Im Herbst verwandelte sich unser Haus in ein Farbenmeer. Denn, während es zur Straße hin eine gediegene, graublaue, bürgerliche Fassade hatte, war das Hinterhaus über und über bis zum Dach mit Weinranken bewachsen. Bevor ihre Blätter abfielen verfärbten sie sich knallig rot und als Kind habe ich besonders leuchtende Blätter oft aufgehoben, manchmal wurden auch welche in das Küchenfenster geweht, und wie einen Schatz bewundert. Außerdem hatten es uns die zusammengekehrten Laubhaufen angetan. Wir ließen uns gerne in sie hinein plumpsen oder bewarfen uns gegenseitig mit Armen voller Blätter, bis vom Laubhaufen nicht mehr viel übrig war. In einer Ecke des Kindergartenspielplatzes befand sich ein kleiner, durch einen niedrigen Holzzaun abgetrennter Verschlag, wo das Laub, sowie Erde neben einem Baum gelagert wurde. An dem Baum befand sich eine kleine Höhle, wo die zweite Hofkatze, mit der ich mich angefreundet hatte, einen Wurf Junge bekommen hatte. Um sie zu besuchen, kletterte ich über den Zaun direkt auf den schon festgetrampelten Haufen. Einmal hatte ich einen Lutscher dabei und um die Hände für die Kätzchen frei zu haben, steckte ich ihn mit dem Stiel hinter mir in die Erde. Als ich mich nach einer Weile umschaute, ich wollte wieder daran lutschen, sah ich so einen kleinen Racker von Kätzchen, das sich von den anderen weggeschlichen hatte, und während ich abgelenkt gewesen bin, fleißig an meinem Lolli leckte.

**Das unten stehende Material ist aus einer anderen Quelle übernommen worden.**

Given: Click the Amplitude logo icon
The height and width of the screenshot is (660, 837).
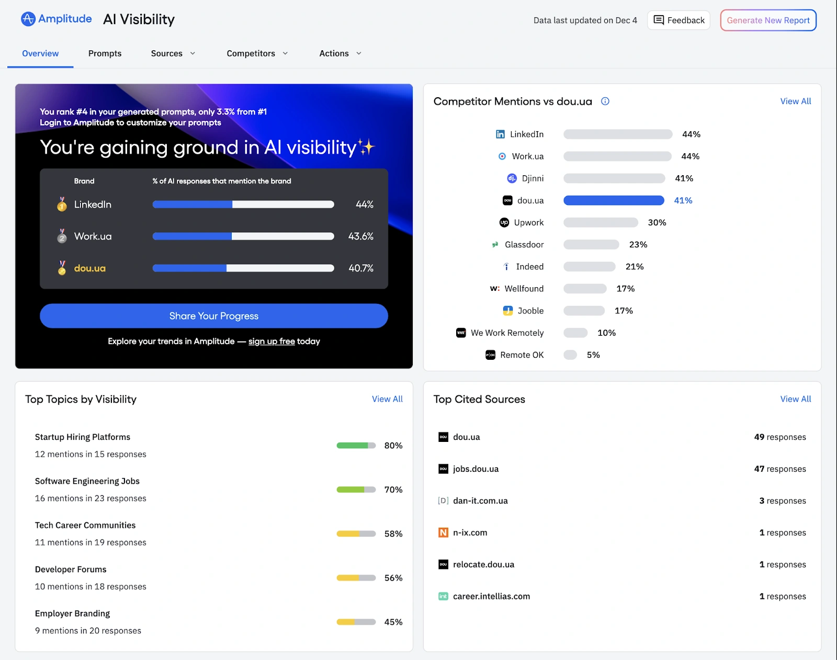Looking at the screenshot, I should [28, 19].
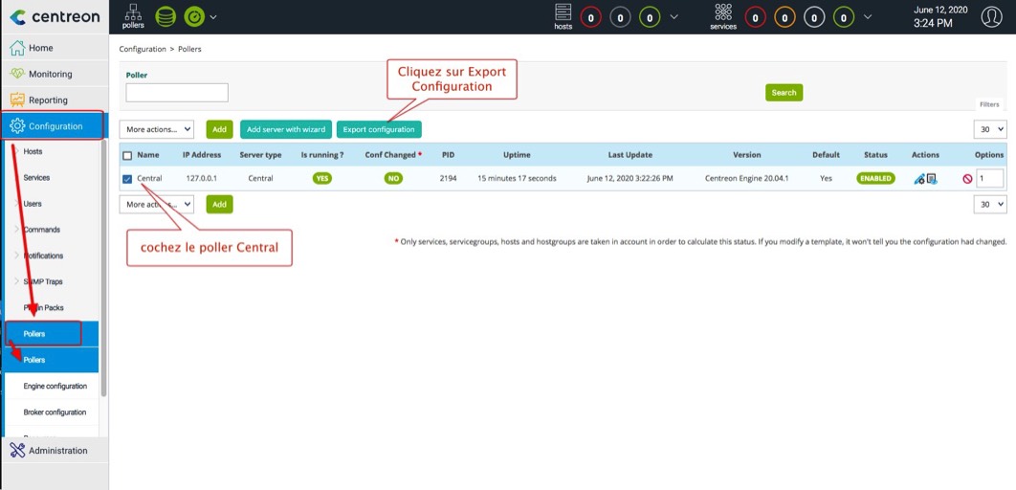Open the top-right 30 per-page dropdown
Screen dimensions: 1016x490
click(990, 129)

Leider verschwanden alle Katzennester schon nach kurzer Zeit, was mich heute nicht mehr wundert, weil M., mit dem ich zusammen spielte, es ebenfalls sofort mitbekam, wenn irgendwo Katzen waren und es wahrscheinlich dann auch gleich seinem Opa, dem Hausmeister erzählte.
Dieselbe Katze, die sich ab und zu in unserer Wohnung aufhalten durfte, bekam eines Tages auf dem Fernsehsessel einen weiteren Wurf Junge, drei an der Zahl. Meine Mutter trug sie vor Schreck alle auf die Wiese des Wäschegartens, doch die Alte packte eines nach dem anderen am Schlawittchen und trug sie wieder vor unsere Wohnungstür. So ging es eine Weile hin und her, meine Mutter schwitzte schon Blut und Wasser bei der Vorstellung, vier Katzen in der Wohnung zu haben, als die Alte es schließlich aufgab und bei den Kleinen auf der Wiese blieb. Irgendwann unterhielt sich meine Mutter darauf mit dem Hausmeister und er meinte kopfschüttelnd zu ihr, er habe es noch niemals erlebt, dass eine Katze ihre Junge auf der Wiese bekommen habe. Ich selbst vermute ja, dass er sich absichtlich ahnungslos gestellt hat, denn so oft wie die Katze mit ihren Jungen im Maul über den Hof und in den Hausflur hinein gewetzt ist, war es wohl kaum zu übersehen, woher sie kamen. Mir selbst tat es in der Seele weh, die Kleinen so schutzlos auf einer Wiese ausgesetzt zu sehen, weshalb ich mit den anderen Kindern ein Zelt für sie baute. Doch bald waren auch diese Katzen verschwunden.

Mit dem Herbst ist für mich ebenso das Geräusch der auf das Dach des kleinen Schuppens, in welchem die Spielgeräte des Kindergartens lagerten, knallenden Kastanien verbunden.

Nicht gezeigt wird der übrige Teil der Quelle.